**** Selection

Australia’s housing accessibility problem

Ownhome founder James Bowe talks about Australia’s housing accessibility crisis and how potential home buyers can overcome the challenges of accessing funds.

With house values rising significantly over the last couple of years, many Australians are now struggling to secure the funds to buy their first home.

Fortunately, people like James Bowe, founder of Australian start up Ownhome which helps home buyers and investors with securing a deposit, are working on ways to help people to jump this hurdle.

The house deposit hurdle

On the Get Invested podcast, James and KnowHow founder Bushy Martin shed light on the difficulties Australians face when transitioning from renters to home owners. They said the housing accessibility issue largely stems from an inability to secure the funds for a deposit, even if people are able to make the necessary repayments.

“There’s really a housing access crisis because of the fact that asset price growth has dramatically outstripped wages. And so the average age of the first home buyer in Australia is now 36, so it’s closer to 40 than it is to 20. And the average first home owner is now spending an extra decade in the workforce versus that of our parents’ generation. It’s certainly a challenge with no easy solutions,” James said.

“The major barrier is the deposit hurdle. We lived through a federal election just recently where the cost of living was certainly the focus, but more specifically housing affordability, and then more specifically again it was the deposit hurdle that was front and centre. And there’s no housing crash that’s suddenly going to make this deposit hurdle meaningfully more achievable.

********
**** Stored data

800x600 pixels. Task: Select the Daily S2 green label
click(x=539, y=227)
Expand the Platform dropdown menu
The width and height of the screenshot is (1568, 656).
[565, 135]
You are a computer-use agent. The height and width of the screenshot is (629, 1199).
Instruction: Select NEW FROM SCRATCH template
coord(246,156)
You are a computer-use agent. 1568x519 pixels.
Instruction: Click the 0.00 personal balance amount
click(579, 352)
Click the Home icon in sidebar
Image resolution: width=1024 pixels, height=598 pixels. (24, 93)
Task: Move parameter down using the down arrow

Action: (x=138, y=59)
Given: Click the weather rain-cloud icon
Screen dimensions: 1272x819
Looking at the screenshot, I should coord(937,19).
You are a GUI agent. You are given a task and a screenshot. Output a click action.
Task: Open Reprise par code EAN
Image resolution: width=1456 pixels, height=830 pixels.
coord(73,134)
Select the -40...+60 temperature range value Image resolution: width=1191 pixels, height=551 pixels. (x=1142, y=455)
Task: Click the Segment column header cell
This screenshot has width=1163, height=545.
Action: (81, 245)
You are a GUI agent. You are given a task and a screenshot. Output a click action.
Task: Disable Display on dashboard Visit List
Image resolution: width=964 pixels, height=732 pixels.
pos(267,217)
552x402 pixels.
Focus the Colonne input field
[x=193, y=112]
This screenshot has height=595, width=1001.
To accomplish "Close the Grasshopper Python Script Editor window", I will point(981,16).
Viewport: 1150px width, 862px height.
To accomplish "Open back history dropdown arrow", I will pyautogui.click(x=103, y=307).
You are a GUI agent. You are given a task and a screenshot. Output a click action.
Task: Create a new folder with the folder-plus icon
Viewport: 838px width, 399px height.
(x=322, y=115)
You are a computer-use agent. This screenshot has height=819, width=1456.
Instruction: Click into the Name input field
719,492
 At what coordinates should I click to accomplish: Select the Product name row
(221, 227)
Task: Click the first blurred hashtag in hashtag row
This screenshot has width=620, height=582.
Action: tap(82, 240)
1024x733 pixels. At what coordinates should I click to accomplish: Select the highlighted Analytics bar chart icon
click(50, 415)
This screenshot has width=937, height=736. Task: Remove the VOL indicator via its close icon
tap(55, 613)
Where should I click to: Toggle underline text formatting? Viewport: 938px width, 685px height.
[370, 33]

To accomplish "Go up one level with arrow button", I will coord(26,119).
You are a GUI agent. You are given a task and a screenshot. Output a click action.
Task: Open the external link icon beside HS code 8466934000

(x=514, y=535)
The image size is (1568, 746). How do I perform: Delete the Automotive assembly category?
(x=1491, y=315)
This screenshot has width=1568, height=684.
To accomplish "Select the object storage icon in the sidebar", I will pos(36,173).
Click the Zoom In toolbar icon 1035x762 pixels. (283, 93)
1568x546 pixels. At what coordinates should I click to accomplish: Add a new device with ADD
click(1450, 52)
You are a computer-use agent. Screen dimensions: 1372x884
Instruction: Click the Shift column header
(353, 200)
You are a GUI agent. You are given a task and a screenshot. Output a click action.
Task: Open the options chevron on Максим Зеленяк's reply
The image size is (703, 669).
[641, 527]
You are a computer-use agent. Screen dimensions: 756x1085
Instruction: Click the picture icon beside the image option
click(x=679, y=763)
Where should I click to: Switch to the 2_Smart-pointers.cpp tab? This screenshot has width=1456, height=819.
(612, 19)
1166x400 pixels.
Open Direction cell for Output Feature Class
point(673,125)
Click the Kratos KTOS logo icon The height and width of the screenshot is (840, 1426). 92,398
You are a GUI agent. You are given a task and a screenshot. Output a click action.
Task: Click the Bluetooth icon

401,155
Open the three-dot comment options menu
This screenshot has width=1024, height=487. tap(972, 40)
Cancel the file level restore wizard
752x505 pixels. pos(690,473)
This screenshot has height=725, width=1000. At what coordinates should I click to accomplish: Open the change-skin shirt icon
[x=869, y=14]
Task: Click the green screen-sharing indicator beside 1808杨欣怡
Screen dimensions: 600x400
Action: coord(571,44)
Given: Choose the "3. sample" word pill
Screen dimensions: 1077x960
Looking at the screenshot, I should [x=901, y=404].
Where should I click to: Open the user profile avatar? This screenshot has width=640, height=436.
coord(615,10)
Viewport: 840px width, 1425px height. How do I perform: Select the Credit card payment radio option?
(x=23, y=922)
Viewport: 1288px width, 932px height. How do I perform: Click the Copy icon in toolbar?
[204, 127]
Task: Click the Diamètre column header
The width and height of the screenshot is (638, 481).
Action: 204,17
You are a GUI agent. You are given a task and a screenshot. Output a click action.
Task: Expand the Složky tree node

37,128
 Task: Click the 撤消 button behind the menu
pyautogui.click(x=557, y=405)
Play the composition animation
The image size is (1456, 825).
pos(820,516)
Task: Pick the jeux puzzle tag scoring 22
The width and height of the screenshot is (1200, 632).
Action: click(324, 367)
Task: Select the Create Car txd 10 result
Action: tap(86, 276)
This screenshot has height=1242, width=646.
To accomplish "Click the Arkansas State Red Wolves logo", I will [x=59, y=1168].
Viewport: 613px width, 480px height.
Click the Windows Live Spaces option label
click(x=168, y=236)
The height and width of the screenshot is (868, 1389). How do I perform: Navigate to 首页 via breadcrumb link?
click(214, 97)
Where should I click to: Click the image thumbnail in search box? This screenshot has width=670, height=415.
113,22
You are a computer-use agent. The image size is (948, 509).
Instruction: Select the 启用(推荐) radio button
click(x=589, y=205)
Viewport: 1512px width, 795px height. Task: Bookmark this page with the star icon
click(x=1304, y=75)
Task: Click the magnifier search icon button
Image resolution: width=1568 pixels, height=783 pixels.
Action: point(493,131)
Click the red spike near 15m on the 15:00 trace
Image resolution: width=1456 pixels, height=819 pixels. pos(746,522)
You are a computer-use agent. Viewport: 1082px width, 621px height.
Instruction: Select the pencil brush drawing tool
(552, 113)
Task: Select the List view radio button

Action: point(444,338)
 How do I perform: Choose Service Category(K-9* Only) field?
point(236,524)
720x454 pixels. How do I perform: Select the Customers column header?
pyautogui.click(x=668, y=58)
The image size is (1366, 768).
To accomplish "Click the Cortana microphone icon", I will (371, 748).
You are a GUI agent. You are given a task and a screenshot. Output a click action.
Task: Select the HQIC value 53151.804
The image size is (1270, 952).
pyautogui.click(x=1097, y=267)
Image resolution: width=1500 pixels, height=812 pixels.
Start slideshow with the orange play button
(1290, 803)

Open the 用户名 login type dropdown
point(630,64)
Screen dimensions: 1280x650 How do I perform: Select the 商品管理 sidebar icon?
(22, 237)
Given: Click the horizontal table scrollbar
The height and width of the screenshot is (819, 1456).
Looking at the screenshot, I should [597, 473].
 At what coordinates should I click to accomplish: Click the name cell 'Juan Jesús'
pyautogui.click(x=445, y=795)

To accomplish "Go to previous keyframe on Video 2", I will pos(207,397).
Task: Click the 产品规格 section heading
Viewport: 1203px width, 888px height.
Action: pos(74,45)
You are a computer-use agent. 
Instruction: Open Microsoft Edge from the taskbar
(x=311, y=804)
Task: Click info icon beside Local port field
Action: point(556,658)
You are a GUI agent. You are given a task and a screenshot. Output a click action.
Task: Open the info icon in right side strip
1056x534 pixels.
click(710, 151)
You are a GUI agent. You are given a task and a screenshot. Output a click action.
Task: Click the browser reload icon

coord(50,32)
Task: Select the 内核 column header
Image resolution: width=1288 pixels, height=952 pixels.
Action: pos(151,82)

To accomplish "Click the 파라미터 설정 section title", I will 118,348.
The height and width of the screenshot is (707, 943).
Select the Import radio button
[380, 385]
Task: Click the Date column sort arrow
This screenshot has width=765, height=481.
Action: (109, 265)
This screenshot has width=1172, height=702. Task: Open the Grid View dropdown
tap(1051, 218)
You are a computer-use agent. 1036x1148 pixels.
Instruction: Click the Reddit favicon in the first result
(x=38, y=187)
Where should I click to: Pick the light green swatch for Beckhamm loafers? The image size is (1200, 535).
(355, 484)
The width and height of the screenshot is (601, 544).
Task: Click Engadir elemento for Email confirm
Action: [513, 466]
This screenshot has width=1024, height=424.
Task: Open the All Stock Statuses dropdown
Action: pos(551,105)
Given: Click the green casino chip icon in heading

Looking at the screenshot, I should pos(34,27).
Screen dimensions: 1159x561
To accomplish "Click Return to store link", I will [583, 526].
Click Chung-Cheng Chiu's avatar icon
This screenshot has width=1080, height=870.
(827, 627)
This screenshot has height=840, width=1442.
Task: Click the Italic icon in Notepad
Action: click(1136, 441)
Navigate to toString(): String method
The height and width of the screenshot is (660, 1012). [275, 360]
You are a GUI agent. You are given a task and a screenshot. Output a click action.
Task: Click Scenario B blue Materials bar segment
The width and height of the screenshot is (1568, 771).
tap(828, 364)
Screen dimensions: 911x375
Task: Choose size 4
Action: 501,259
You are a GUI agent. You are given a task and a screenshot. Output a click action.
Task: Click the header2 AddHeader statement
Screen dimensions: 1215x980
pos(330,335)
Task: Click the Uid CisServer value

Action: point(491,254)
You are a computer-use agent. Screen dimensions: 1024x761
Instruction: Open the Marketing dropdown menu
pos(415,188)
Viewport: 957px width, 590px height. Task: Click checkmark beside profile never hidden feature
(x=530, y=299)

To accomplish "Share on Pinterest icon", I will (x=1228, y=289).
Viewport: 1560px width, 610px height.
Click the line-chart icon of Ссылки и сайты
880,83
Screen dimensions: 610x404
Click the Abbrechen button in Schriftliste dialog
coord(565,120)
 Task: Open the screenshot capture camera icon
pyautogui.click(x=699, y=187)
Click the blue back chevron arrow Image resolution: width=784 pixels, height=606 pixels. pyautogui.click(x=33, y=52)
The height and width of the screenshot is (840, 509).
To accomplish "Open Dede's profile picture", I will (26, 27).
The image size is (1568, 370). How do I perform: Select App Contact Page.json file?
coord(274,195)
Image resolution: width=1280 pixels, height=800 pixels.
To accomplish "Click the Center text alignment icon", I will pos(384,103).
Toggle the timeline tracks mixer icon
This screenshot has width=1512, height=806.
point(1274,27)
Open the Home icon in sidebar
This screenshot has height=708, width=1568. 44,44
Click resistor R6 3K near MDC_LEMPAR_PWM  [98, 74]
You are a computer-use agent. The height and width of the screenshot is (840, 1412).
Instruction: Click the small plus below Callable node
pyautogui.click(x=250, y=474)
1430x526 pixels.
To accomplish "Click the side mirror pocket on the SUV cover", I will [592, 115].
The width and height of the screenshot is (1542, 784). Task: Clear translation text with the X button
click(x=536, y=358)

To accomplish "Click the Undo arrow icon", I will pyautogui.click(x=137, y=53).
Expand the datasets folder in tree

********

* Problems
• a. Write out the portion of the article on Australian housing access that opens with the words "The house deposit" and closes with "the necessary repayments.".
• b. Carry the article on Australian housing access forward from its last sentence.
The material has no connection to the article on Australian housing access.

* Answers in order
• a.
The house deposit hurdle

On the Get Invested podcast, James and KnowHow founder Bushy Martin shed light on the difficulties Australians face when transitioning from renters to home owners. They said the housing accessibility issue largely stems from an inability to secure the funds for a deposit, even if people are able to make the necessary repayments.

• b.
“There’s almost like a meme amongst our generation which is, you know you get rejected from a mortgage that would have cost me $2,000 a month. So don’t mind me, I’ll just go back to paying my $2,500 a month in rent. And so that’s the lived experience of so many aspiring home owners today is they’re so capable of making those monthly payments but are locked out because of that unequal access to that deposit.”

Who is being affected by Australia’s housing accessibility problem?

Home buyers and investors aren’t suffering alone. This issue targets a wide Australian demographic, but particularly those who don’t have financial support or a security blanket provided by family.

“There are 4.5 million young Australians who don’t own the home that they live in. So that’s 18 to 36, I believe, is the age threshold there. There are some folks that are rentvesting, so they own a property but not the home that they live in,” James said.

“If we think about the flow of first home buyers, of which there’s something like 140,000 each year. So now 60% of those rely on the bank of mum and dad for some form of direct financial support, and that is certainly not available to all. But that access to the intergenerational wealth has certainly become an increasingly deciding factor in access to homeownership.”

The flow on social and financial effects

The lack of housing accessibility is seeing major lifestyle changes, especially between home owners versus renters.

“All of the things that cascade from this housing access challenge are really significant and are really changing the way we live. It’s impacting some of the big decisions that people make,” James said.

“So if folks want to have children, that has been overwhelmingly established as being delayed as a direct consequence of how unaffordable people feel housing is. And so they’re delaying having children in order to save up for that deposit.

“The wealth impact is also really significant. Homeowners at retirement are currently 20x wealthier than renters. Of course, there’s some causal correlation challenges in that, but it’s established that housing has been a huge wealth creation engine in Australia, and that is the magnitude of the difference that exists there.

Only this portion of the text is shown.